**Saved data entries:**
═══

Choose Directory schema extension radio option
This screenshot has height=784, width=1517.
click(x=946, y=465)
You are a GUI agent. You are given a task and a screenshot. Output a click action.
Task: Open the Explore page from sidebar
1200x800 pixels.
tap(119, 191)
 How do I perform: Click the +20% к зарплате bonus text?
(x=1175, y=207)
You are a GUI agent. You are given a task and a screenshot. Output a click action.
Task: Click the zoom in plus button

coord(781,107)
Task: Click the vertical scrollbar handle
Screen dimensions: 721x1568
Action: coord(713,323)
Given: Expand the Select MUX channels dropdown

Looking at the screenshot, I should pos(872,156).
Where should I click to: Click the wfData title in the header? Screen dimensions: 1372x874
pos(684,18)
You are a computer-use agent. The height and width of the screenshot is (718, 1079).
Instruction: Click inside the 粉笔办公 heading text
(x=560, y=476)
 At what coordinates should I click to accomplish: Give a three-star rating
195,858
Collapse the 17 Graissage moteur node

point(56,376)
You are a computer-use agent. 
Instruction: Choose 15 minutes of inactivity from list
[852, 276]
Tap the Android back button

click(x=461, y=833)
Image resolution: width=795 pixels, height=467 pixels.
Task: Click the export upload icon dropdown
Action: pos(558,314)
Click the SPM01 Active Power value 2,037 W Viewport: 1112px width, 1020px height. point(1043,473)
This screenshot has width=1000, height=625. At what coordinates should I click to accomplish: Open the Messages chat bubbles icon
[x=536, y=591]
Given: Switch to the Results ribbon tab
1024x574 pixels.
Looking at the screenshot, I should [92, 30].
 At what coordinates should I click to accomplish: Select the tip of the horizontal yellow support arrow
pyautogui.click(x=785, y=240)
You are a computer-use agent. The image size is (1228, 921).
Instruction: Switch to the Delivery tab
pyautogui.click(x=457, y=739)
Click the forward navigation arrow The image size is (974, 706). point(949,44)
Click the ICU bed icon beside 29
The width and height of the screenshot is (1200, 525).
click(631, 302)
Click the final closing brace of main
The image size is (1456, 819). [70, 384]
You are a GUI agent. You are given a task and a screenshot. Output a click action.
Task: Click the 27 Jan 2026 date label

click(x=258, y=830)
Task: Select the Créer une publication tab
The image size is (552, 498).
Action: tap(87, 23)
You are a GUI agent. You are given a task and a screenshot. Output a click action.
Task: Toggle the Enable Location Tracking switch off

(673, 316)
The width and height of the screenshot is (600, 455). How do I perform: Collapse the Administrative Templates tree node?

═══

Copy out, character for character, every line from the beginning of the rows down to and including the line containing "The image size is (1456, 819). [70, 384]".

**Output below:**
Choose Directory schema extension radio option
This screenshot has height=784, width=1517.
click(x=946, y=465)
You are a GUI agent. You are given a task and a screenshot. Output a click action.
Task: Open the Explore page from sidebar
1200x800 pixels.
tap(119, 191)
 How do I perform: Click the +20% к зарплате bonus text?
(x=1175, y=207)
You are a GUI agent. You are given a task and a screenshot. Output a click action.
Task: Click the zoom in plus button

coord(781,107)
Task: Click the vertical scrollbar handle
Screen dimensions: 721x1568
Action: coord(713,323)
Given: Expand the Select MUX channels dropdown

Looking at the screenshot, I should pos(872,156).
Where should I click to: Click the wfData title in the header? Screen dimensions: 1372x874
pos(684,18)
You are a computer-use agent. The height and width of the screenshot is (718, 1079).
Instruction: Click inside the 粉笔办公 heading text
(x=560, y=476)
 At what coordinates should I click to accomplish: Give a three-star rating
195,858
Collapse the 17 Graissage moteur node

point(56,376)
You are a computer-use agent. 
Instruction: Choose 15 minutes of inactivity from list
[852, 276]
Tap the Android back button

click(x=461, y=833)
Image resolution: width=795 pixels, height=467 pixels.
Task: Click the export upload icon dropdown
Action: pos(558,314)
Click the SPM01 Active Power value 2,037 W Viewport: 1112px width, 1020px height. point(1043,473)
This screenshot has width=1000, height=625. At what coordinates should I click to accomplish: Open the Messages chat bubbles icon
[x=536, y=591]
Given: Switch to the Results ribbon tab
1024x574 pixels.
Looking at the screenshot, I should [92, 30].
 At what coordinates should I click to accomplish: Select the tip of the horizontal yellow support arrow
pyautogui.click(x=785, y=240)
You are a computer-use agent. The image size is (1228, 921).
Instruction: Switch to the Delivery tab
pyautogui.click(x=457, y=739)
Click the forward navigation arrow The image size is (974, 706). point(949,44)
Click the ICU bed icon beside 29
The width and height of the screenshot is (1200, 525).
click(631, 302)
Click the final closing brace of main
The image size is (1456, 819). [70, 384]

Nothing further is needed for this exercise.